*** Opening Task input ***
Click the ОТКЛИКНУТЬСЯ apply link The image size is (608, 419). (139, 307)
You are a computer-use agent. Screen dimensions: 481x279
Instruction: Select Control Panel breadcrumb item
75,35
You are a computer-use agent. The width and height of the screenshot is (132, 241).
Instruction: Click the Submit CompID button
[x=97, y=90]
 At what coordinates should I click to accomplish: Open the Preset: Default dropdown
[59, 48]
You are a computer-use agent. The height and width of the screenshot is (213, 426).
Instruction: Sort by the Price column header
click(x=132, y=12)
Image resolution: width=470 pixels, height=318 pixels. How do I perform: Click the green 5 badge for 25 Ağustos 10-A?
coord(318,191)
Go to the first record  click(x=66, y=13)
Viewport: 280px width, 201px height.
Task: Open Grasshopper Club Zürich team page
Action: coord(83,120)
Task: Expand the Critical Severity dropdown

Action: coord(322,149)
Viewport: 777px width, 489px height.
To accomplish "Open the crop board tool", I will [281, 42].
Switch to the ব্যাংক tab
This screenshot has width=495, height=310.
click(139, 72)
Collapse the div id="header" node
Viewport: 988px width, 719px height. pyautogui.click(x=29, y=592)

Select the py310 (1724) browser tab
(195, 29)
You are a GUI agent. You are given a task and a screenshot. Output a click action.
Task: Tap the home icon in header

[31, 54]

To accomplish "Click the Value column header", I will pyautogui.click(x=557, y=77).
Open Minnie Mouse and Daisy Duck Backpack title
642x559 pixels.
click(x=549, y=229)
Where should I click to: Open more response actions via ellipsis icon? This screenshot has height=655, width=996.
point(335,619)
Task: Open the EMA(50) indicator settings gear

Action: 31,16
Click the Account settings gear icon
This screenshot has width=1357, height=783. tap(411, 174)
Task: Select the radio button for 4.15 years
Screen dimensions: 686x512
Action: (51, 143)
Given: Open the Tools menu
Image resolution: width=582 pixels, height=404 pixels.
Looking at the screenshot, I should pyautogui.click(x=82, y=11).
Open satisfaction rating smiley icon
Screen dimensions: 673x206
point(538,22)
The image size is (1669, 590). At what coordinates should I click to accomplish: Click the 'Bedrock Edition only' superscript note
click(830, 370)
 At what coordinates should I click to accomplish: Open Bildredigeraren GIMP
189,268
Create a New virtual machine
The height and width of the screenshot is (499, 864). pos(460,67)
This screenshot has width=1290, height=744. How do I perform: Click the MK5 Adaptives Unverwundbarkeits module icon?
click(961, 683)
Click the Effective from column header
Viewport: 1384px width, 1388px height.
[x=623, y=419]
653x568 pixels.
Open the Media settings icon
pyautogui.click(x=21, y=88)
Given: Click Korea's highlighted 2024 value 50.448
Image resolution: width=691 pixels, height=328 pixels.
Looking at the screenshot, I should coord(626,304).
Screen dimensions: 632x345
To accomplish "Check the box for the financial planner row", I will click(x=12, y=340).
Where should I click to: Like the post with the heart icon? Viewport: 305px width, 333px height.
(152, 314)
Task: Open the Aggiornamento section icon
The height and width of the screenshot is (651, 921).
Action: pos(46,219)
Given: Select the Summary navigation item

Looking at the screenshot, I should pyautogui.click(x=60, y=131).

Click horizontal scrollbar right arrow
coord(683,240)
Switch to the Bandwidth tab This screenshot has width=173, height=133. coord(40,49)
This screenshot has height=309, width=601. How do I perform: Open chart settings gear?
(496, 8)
*** Closing Task input ***
[What to produce] Output every record above exactly as it was given.

[Solution]
Click the ОТКЛИКНУТЬСЯ apply link The image size is (608, 419). (139, 307)
You are a computer-use agent. Screen dimensions: 481x279
Instruction: Select Control Panel breadcrumb item
75,35
You are a computer-use agent. The width and height of the screenshot is (132, 241).
Instruction: Click the Submit CompID button
[x=97, y=90]
 At what coordinates should I click to accomplish: Open the Preset: Default dropdown
[59, 48]
You are a computer-use agent. The height and width of the screenshot is (213, 426).
Instruction: Sort by the Price column header
click(x=132, y=12)
Image resolution: width=470 pixels, height=318 pixels. How do I perform: Click the green 5 badge for 25 Ağustos 10-A?
coord(318,191)
Go to the first record  click(x=66, y=13)
Viewport: 280px width, 201px height.
Task: Open Grasshopper Club Zürich team page
Action: coord(83,120)
Task: Expand the Critical Severity dropdown

Action: coord(322,149)
Viewport: 777px width, 489px height.
To accomplish "Open the crop board tool", I will [281, 42].
Switch to the ব্যাংক tab
This screenshot has width=495, height=310.
click(139, 72)
Collapse the div id="header" node
Viewport: 988px width, 719px height. pyautogui.click(x=29, y=592)

Select the py310 (1724) browser tab
(195, 29)
You are a GUI agent. You are given a task and a screenshot. Output a click action.
Task: Tap the home icon in header

[31, 54]

To accomplish "Click the Value column header", I will pyautogui.click(x=557, y=77).
Open Minnie Mouse and Daisy Duck Backpack title
642x559 pixels.
click(x=549, y=229)
Where should I click to: Open more response actions via ellipsis icon? This screenshot has height=655, width=996.
point(335,619)
Task: Open the EMA(50) indicator settings gear

Action: 31,16
Click the Account settings gear icon
This screenshot has width=1357, height=783. tap(411, 174)
Task: Select the radio button for 4.15 years
Screen dimensions: 686x512
Action: (51, 143)
Given: Open the Tools menu
Image resolution: width=582 pixels, height=404 pixels.
Looking at the screenshot, I should pyautogui.click(x=82, y=11).
Open satisfaction rating smiley icon
Screen dimensions: 673x206
point(538,22)
The image size is (1669, 590). At what coordinates should I click to accomplish: Click the 'Bedrock Edition only' superscript note
click(830, 370)
 At what coordinates should I click to accomplish: Open Bildredigeraren GIMP
189,268
Create a New virtual machine
The height and width of the screenshot is (499, 864). pos(460,67)
This screenshot has width=1290, height=744. How do I perform: Click the MK5 Adaptives Unverwundbarkeits module icon?
click(961, 683)
Click the Effective from column header
Viewport: 1384px width, 1388px height.
[x=623, y=419]
653x568 pixels.
Open the Media settings icon
pyautogui.click(x=21, y=88)
Given: Click Korea's highlighted 2024 value 50.448
Image resolution: width=691 pixels, height=328 pixels.
Looking at the screenshot, I should coord(626,304).
Screen dimensions: 632x345
To accomplish "Check the box for the financial planner row", I will click(x=12, y=340).
Where should I click to: Like the post with the heart icon? Viewport: 305px width, 333px height.
(152, 314)
Task: Open the Aggiornamento section icon
The height and width of the screenshot is (651, 921).
Action: pos(46,219)
Given: Select the Summary navigation item

Looking at the screenshot, I should pyautogui.click(x=60, y=131).

Click horizontal scrollbar right arrow
coord(683,240)
Switch to the Bandwidth tab This screenshot has width=173, height=133. coord(40,49)
This screenshot has height=309, width=601. How do I perform: Open chart settings gear?
(496, 8)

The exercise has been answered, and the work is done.